In the event, Obama won Florida in the general election, suggesting that the vaunted political clout wielded by die-hard anti-Castro forces there may at last be on the wane and that the president-elect may have more room for manoeuvre than he might have expected.
"The demographics (in Florida) have changed," noted Colvin, who just released a 42-page report, "The Case for a New Cuba Policy," in his capacity as a fellow with the New Ideas Fund. "Republicans are now in the minority among Hispanics in Florida, and non-Cuban Hispanics don't feel the same way about the embargo."
Colvin and other experts expect that Obama will follow through on his pledges after his Jan. 20 inauguration to immediately lift restrictions on Cuban American travel and remittances and to begin bilateral talks on a number of issues, including migration and cooperation on drug-trafficking and the environment.
But he and the business groups hope he will go further. "These are excellent first steps," the letter states, "but we urge you to also commit to a more comprehensive examination of U.S. policy."
William LeoGrande, a veteran Cuba specialist who is dean of he School of Government at American University here, believes Obama could with little political cost repeal other measures taken by Bush, particularly those that restricted "purposeful" travel -- as opposed to tourism, which is banned by law and thus requires Congressional action -- by U.S. citizens to Cuba.
Lifting Bush's restrictions on trade -- specifically, that Cuba pay in cash for all U.S. exports of food and medicine before they leave U.S. ports -- could also be repealed without much cost.
In its letter, the business associations calls for Obama to "immediately remove travel restrictions and allow Americans to act as ambassadors of freedom and American values to Cuba," ease credit requirements on trade in food and medicine, and "exempt agricultural machinery, heavy equipment and other exports from the embargo which could provide the goods and technology needed to rebuild from recent storms" that have devastated the island.
In his new report, Colvin argues that Obama actually enjoys very broad discretion to lift many elements of the embargo just by issuing new regulations or modifying old ones.
"The idea that Congress has limited the president through legislation such as (the 1996) Helms-Burton (Act) is largely a myth," according to the report which lays out a blueprint for what kinds of initiatives Obama could take on his own, particularly through the licensing authority of the Treasury Department which determines much of what can and cannot be done between U.S. businesses and individuals vis-ˆ-vis Cuba.
"Given all the other things that Obama has on his plate, he probably won't want to wage a big political battle in Congress to end the embargo," said LeoGrande. "It would be much easier to dismantle the commercial embargo little by little, piece by piece, in sectors beyond food and medicine."
He noted that Bush himself exempted cell phones and computers from the embargo after Castro legalized their ownership earlier this year.

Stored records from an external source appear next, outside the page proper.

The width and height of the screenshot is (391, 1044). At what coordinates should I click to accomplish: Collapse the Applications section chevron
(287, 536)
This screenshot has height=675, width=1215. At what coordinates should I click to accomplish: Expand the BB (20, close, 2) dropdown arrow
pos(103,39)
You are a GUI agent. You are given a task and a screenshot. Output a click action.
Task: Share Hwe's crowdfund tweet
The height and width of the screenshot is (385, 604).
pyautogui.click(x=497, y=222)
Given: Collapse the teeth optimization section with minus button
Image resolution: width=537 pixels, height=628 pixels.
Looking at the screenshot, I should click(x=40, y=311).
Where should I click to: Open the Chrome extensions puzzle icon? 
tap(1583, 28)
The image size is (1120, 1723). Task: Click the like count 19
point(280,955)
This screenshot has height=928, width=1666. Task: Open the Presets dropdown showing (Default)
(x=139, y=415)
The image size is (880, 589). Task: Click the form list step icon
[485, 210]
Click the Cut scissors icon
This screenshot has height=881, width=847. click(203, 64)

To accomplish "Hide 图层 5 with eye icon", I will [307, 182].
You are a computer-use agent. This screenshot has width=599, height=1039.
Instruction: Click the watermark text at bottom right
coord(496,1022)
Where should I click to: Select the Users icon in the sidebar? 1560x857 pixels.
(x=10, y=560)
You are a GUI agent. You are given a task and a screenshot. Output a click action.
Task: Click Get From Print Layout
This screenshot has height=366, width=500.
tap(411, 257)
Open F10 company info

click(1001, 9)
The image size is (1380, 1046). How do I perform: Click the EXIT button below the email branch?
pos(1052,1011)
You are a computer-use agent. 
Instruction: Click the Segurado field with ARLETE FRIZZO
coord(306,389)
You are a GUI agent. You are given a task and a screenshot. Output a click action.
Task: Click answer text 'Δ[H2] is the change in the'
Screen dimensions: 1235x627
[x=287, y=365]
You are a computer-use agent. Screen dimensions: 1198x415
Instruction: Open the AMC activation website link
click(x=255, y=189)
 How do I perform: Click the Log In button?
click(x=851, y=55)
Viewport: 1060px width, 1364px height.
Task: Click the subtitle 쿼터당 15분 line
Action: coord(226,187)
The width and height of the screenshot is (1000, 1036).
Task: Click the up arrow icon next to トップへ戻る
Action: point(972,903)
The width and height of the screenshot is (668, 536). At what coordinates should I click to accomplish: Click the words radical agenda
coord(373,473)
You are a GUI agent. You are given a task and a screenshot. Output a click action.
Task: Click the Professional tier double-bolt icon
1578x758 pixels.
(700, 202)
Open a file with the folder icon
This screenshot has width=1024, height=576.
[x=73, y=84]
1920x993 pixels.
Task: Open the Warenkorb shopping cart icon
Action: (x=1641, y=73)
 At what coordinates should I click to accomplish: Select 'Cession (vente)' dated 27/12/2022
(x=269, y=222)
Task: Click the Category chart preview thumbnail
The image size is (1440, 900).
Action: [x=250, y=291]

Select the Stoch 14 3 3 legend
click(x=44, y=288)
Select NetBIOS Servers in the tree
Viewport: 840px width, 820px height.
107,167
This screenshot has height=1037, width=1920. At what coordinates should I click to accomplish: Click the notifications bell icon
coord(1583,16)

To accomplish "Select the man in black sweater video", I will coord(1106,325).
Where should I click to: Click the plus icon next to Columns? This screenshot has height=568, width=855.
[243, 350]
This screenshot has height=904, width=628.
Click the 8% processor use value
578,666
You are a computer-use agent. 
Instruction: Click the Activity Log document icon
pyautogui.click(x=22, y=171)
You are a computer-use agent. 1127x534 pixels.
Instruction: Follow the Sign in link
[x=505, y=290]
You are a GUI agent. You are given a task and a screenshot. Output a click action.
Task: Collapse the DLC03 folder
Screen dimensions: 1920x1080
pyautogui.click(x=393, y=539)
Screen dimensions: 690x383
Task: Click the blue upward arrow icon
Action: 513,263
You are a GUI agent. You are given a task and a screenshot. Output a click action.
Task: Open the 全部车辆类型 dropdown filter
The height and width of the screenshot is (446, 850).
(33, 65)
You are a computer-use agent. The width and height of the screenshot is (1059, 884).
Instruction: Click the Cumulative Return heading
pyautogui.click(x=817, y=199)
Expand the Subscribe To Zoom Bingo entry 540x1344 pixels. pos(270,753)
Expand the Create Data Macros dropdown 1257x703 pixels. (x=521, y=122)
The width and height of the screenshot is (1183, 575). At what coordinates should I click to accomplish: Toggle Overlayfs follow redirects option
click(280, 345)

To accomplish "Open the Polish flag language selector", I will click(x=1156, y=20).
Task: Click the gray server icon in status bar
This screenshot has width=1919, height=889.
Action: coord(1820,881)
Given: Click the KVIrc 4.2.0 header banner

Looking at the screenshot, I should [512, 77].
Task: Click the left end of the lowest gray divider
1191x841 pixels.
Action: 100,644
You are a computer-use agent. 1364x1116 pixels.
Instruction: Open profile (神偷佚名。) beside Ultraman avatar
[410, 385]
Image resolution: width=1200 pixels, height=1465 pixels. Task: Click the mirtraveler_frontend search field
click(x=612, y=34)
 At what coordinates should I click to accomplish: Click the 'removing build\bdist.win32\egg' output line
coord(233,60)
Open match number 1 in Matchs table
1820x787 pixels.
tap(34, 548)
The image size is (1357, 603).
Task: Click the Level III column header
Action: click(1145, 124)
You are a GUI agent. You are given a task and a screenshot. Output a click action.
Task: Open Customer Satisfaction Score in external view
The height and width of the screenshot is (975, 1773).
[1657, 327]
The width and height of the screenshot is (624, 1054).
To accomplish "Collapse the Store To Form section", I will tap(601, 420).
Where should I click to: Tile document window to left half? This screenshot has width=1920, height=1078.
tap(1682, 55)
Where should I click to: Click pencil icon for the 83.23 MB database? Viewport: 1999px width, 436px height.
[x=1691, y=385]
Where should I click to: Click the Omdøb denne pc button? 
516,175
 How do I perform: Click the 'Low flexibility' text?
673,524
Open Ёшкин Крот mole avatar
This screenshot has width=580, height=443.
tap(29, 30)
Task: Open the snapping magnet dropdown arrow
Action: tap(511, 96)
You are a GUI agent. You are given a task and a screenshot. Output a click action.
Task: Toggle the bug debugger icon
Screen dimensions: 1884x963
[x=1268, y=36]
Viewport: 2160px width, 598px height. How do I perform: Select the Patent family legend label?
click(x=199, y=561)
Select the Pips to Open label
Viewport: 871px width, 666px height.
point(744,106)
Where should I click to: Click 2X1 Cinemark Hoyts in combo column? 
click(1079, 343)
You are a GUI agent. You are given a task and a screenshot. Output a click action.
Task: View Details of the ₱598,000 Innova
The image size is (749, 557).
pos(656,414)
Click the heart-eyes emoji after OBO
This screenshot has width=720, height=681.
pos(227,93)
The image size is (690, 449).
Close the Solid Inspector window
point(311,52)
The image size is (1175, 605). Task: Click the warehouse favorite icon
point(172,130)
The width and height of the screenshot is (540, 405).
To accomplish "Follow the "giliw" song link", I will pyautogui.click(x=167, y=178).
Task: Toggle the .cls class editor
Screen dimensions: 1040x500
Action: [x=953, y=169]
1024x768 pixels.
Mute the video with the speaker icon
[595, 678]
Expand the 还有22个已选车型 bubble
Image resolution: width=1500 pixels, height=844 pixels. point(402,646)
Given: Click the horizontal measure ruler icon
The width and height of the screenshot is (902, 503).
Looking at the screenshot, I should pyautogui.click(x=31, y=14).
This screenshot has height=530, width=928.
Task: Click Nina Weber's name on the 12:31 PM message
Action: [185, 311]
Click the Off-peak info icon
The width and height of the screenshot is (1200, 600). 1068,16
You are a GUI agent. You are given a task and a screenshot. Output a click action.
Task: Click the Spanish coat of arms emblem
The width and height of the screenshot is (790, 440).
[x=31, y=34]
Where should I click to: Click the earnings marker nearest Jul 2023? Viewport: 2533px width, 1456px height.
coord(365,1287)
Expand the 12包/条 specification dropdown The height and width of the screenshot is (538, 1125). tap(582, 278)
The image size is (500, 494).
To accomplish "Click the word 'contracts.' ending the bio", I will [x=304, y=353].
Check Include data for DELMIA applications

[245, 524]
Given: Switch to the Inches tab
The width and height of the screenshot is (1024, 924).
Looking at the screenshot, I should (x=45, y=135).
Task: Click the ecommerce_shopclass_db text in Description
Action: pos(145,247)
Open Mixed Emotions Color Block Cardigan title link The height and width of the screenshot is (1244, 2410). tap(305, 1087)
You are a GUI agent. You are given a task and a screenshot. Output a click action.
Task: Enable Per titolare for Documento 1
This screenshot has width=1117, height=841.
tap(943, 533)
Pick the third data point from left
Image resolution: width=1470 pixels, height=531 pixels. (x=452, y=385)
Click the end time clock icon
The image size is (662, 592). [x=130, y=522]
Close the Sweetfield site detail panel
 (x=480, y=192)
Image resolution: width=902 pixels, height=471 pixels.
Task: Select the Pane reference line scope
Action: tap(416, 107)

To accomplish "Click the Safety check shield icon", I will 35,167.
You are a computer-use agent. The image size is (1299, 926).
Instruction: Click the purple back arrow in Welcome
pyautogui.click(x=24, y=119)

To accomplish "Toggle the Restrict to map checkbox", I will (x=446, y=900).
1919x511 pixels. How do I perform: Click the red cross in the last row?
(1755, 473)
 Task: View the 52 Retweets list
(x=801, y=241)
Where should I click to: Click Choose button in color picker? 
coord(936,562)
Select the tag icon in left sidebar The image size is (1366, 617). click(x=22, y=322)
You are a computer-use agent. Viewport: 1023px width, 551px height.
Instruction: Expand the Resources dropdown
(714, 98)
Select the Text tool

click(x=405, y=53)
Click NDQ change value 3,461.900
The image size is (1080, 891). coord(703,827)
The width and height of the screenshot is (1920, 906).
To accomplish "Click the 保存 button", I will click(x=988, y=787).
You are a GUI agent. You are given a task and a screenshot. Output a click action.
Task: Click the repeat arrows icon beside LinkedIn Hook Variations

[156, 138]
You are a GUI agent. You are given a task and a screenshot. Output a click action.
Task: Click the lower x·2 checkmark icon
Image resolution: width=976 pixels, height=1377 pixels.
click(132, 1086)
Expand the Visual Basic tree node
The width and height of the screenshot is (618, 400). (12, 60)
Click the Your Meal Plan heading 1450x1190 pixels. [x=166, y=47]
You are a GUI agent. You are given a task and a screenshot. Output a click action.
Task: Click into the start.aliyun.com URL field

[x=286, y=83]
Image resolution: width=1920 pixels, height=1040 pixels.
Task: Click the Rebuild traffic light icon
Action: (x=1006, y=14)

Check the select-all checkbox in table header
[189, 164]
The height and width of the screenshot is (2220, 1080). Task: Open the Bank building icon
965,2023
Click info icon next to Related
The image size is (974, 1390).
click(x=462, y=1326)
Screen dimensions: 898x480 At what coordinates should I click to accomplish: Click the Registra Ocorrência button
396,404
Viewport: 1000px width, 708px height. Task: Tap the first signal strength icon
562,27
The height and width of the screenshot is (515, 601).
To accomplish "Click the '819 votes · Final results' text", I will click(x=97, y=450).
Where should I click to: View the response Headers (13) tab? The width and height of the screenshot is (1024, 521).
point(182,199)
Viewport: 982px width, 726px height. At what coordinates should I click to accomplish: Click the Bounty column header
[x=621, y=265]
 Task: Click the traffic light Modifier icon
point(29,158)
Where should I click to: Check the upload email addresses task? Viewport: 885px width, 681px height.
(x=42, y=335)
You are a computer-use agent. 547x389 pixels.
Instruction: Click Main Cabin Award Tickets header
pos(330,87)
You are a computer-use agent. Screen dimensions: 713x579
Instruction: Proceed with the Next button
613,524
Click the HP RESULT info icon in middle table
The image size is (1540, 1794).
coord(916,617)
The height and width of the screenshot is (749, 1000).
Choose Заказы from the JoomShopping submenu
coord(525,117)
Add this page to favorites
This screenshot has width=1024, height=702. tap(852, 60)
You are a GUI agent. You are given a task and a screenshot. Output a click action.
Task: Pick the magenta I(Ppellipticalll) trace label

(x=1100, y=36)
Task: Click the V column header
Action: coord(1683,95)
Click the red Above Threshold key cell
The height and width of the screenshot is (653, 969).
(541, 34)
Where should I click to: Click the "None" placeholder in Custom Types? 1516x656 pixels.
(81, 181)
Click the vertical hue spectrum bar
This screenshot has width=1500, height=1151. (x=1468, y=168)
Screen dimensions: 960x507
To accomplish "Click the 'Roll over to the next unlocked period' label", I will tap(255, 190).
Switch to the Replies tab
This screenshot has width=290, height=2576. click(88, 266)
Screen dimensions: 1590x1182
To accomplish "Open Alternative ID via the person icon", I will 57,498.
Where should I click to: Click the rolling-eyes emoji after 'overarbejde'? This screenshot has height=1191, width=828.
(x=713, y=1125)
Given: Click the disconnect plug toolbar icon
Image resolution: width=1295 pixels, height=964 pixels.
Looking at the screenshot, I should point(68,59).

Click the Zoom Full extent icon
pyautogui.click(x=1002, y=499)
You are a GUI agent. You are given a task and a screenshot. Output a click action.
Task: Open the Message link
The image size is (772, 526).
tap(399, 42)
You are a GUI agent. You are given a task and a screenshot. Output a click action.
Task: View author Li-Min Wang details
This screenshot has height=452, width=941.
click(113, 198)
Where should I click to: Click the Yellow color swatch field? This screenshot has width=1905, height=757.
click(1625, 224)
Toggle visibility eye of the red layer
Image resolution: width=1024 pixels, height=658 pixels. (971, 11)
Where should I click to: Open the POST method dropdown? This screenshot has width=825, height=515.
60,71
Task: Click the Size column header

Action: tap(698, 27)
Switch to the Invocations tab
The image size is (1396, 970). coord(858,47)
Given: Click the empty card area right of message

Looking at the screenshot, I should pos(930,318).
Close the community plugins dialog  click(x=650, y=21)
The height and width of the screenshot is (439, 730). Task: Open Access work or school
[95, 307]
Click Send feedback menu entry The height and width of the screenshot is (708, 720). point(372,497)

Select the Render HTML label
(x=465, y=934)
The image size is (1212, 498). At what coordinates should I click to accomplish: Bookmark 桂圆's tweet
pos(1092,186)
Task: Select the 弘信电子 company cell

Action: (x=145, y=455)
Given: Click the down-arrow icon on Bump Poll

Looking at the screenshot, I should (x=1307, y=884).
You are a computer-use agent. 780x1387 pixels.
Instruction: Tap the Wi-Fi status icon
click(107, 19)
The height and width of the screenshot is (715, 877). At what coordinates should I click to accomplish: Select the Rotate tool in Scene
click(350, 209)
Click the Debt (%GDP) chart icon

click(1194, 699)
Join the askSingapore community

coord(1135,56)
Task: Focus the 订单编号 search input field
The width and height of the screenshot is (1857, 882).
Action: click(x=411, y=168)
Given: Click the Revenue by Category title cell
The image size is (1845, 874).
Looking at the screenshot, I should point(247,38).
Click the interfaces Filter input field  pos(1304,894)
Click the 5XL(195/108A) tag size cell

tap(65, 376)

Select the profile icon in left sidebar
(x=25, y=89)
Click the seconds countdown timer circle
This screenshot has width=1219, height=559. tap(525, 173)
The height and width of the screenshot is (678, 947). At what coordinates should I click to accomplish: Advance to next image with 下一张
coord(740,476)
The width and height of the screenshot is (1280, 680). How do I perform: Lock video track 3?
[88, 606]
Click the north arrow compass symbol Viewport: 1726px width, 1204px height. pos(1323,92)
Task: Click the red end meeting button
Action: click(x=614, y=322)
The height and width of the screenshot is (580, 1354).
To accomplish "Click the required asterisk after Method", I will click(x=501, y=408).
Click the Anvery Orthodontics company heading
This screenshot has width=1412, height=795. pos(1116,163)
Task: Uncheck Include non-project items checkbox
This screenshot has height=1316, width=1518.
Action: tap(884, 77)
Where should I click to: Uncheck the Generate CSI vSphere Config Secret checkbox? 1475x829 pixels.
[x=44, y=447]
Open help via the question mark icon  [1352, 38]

Bush also granted licenses to U.S. pharmaceutical companies to import Cuban bio-medical products to test them. These can be used by Obama as precedents.
For more general action, especially in Congress, "the question is whether these business associations are willing to really flex their political muscle on Capitol Hill and at the White House to get this done," he added, noting that they have been reluctant to do so until now knowing that Bush would oppose them.
But Colvin, who described the letter as a "shot across the bow" for Obama and Congress, said the companies are "more optimistic" about prospects with Bush's departure. "Going into next year, we're going to take the temperature of our companies on this and then start setting up some meetings on the Hill and see where we go."